**Work required**
Copy out every line of the listing that contains the string "field". Matching is case-sensitive.

__________________________________________________

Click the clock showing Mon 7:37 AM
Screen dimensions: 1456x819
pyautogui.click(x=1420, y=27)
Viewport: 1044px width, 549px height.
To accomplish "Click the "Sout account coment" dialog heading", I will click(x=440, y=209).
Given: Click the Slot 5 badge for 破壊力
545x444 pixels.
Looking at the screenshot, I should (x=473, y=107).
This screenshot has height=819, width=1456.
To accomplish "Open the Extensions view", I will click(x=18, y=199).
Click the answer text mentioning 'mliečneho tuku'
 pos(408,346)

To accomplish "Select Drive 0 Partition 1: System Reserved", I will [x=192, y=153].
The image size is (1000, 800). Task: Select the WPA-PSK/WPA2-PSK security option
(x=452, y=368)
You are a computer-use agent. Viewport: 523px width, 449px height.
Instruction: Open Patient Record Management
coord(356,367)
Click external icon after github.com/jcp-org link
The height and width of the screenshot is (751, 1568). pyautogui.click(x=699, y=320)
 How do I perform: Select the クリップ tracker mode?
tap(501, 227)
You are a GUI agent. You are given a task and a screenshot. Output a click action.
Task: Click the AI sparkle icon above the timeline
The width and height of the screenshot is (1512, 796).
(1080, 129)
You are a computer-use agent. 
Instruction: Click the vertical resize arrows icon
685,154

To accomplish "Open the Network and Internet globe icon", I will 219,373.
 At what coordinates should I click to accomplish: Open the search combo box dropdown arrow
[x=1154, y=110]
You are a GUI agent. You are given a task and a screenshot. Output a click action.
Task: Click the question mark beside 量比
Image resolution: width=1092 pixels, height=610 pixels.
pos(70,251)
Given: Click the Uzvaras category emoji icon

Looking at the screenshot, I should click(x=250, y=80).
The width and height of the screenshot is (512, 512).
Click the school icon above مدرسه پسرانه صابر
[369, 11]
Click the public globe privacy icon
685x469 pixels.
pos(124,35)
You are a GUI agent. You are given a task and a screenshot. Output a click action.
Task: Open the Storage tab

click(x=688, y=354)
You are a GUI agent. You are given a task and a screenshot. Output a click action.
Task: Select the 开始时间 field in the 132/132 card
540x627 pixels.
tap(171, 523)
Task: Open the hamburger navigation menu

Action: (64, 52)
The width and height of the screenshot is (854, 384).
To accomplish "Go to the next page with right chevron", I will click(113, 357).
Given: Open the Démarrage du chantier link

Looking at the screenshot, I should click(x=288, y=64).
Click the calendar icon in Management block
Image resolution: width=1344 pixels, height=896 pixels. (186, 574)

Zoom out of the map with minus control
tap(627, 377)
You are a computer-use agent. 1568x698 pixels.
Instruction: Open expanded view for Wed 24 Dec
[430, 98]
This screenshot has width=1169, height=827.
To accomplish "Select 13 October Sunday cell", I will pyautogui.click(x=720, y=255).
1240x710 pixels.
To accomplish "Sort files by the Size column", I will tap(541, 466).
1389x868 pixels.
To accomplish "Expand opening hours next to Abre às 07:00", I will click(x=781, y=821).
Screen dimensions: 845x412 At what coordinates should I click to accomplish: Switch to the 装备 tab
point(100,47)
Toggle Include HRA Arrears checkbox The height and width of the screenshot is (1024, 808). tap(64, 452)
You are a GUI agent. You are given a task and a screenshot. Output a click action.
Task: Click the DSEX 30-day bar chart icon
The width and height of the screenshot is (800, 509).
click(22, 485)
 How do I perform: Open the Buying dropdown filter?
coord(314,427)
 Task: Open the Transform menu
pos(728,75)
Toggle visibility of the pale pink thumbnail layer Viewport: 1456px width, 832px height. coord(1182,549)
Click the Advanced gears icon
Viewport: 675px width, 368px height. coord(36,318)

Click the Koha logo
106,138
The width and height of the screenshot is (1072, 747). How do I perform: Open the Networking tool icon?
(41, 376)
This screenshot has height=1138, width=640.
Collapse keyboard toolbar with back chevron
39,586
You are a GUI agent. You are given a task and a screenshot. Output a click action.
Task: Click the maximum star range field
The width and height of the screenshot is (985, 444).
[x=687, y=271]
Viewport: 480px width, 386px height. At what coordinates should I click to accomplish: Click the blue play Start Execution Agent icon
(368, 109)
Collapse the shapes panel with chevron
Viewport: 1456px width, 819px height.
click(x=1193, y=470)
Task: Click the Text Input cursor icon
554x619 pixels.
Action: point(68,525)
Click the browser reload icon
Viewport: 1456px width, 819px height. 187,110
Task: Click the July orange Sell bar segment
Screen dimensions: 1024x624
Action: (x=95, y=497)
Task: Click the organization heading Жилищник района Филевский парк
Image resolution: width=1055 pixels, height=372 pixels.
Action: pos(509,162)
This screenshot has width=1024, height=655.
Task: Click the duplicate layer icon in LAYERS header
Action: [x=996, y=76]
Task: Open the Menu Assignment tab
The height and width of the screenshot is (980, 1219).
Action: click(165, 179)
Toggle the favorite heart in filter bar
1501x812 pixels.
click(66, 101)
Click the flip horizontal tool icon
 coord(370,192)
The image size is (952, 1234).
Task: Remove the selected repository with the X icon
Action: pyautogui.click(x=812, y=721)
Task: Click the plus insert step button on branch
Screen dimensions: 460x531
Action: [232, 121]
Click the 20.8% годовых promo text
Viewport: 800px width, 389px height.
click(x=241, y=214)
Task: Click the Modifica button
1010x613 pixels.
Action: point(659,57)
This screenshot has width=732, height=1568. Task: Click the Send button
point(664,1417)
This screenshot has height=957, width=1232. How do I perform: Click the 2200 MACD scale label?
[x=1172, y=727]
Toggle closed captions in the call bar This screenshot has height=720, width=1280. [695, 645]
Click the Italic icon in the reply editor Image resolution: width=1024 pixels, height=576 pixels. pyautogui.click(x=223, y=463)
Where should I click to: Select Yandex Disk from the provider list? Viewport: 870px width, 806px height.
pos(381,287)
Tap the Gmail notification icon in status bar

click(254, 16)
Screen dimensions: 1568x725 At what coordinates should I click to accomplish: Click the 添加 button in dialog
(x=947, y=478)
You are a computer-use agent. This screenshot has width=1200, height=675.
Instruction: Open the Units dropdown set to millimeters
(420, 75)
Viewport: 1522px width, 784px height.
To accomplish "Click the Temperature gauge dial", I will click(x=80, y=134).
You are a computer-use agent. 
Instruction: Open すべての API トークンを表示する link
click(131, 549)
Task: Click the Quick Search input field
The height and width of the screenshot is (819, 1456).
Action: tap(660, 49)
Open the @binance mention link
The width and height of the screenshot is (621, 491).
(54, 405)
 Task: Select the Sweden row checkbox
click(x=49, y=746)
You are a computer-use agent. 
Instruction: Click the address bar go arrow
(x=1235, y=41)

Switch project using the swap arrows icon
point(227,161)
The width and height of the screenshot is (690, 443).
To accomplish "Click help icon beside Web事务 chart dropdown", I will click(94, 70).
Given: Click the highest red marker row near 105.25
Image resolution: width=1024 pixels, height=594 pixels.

__________________________________________________

**Reply**
Task: Select the 开始时间 field in the 132/132 card
Task: Click the maximum star range field
Task: Click the Quick Search input field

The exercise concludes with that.